* _SOURCE TEXT_
= = =

STINNER Victor added the comment:
Extract of unicodedata_UCD_normalize_impl():
if (strcmp(form, "NFC") == 0) {
if (is_normalized(self, input, 1, 0)) {
Py_INCREF(input);
return input;
}
return nfc_nfkc(self, input, 0);
}
is_normalized() is true for "\uafb8\u11a7" but false for "\U0002f8a1" (and also
false for "\uafb8\u11a7\U0002f8a1").
unicodedata.normalize("NFC", "\uafb8\u11a7") returns the string unchanged
because is_normalized() is true.
unicodedata.normalize("NFD", "\uafb8\u11a7") returns "\u1101\u116e\u11a7":
U+afb8 is decomposed to {U+1101, U+116e}.
unicodedata.normalize("NFC", unicodedata.normalize("NFD", "\uafb8\u11a7"))
returns "\uafb8", it's the result of the Hangul Decomposition. {U+1101, U+116e,
U+11a7} is composed to {U+afb8}.
It may be an issue in the "quickcheck" property of the Python Unicode database.

= = =

* _DATA_
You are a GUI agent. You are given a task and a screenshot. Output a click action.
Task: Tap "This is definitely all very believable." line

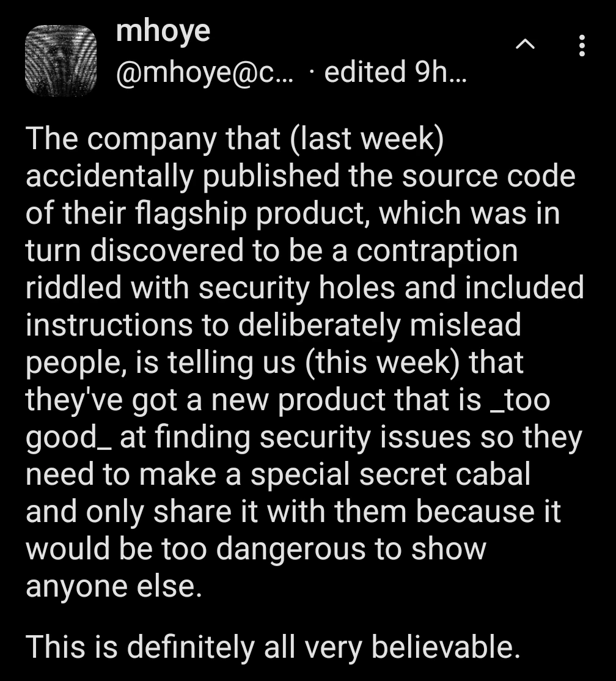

= = =

According to the comment about Unicode normalization above, into which code points is U+afb8 decomposed under NFD?

* _RESULT BELOW_
U+1101 and U+116e.